[Start of Attachment]
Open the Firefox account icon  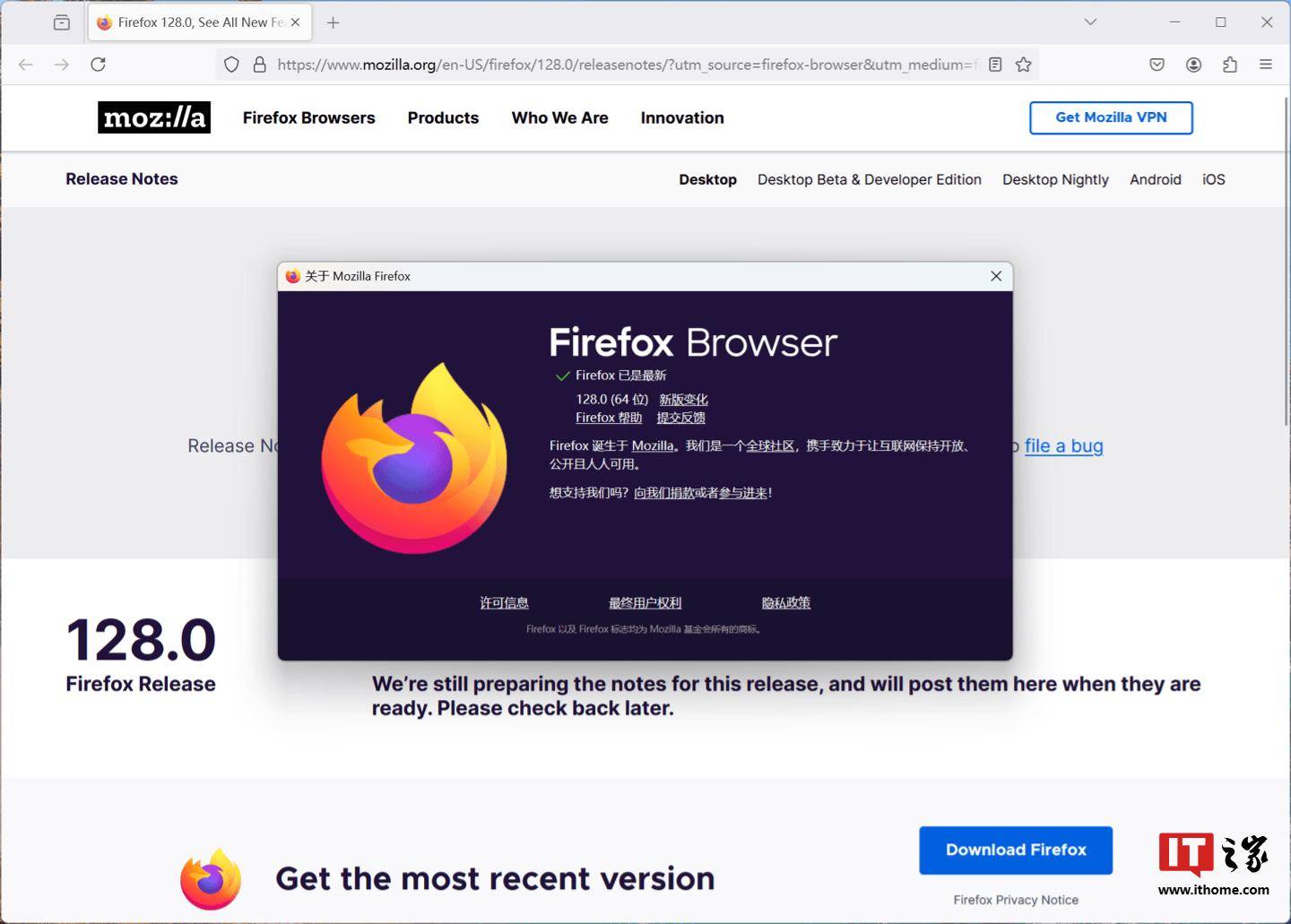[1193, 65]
[End of Attachment]
[Start of Attachment]
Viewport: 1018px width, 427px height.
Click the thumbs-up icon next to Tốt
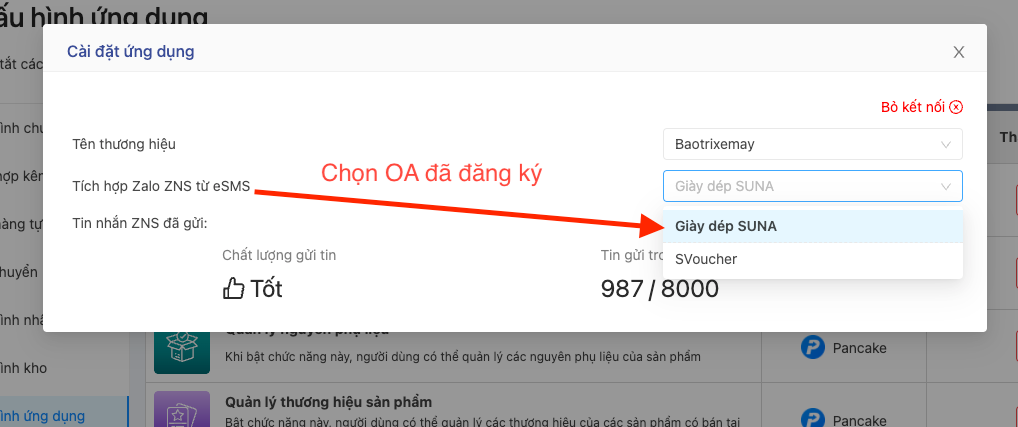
[End of Attachment]
[Start of Attachment]
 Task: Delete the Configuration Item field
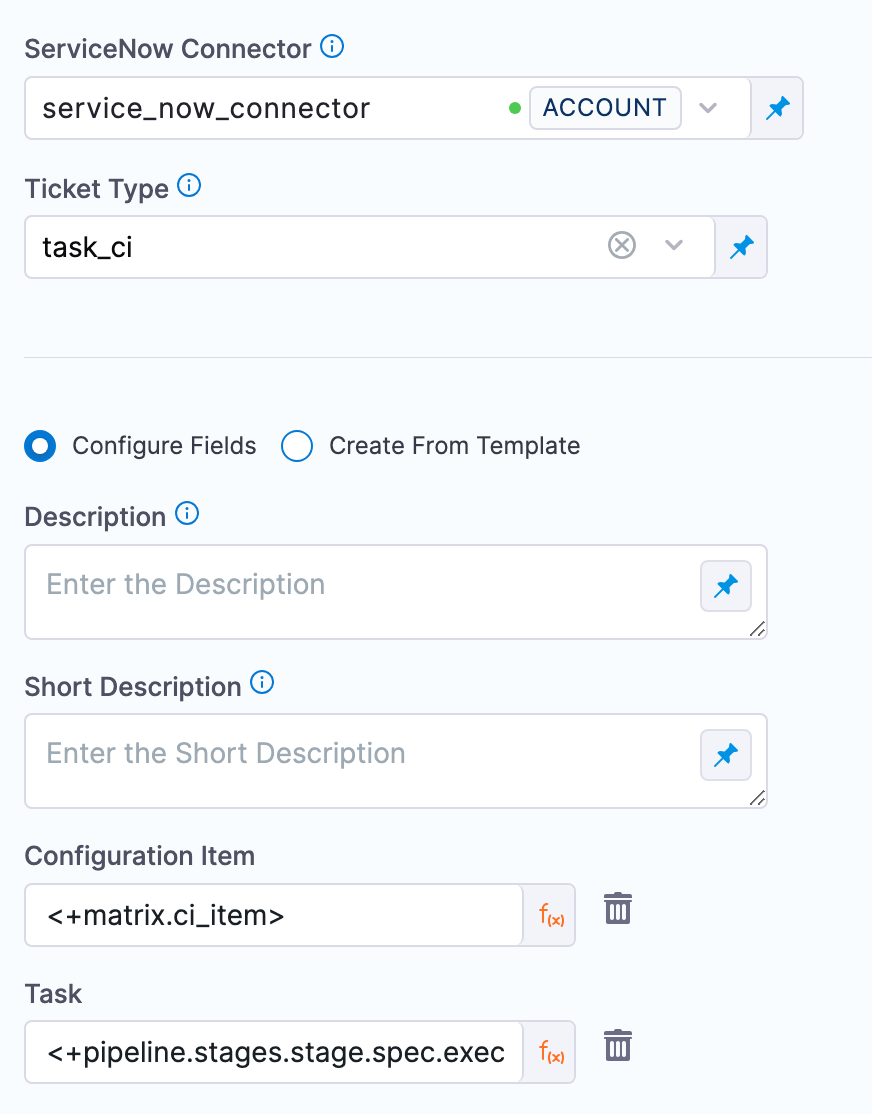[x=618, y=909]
[End of Attachment]
# The problem
Look above for the line holding "Viewport: 1018px width, 427px height." and the line holding "Click the thumbs-up icon next to Tốt", then output exactly those two lines and every line between them, nothing more.

# Expected answer
Viewport: 1018px width, 427px height.
Click the thumbs-up icon next to Tốt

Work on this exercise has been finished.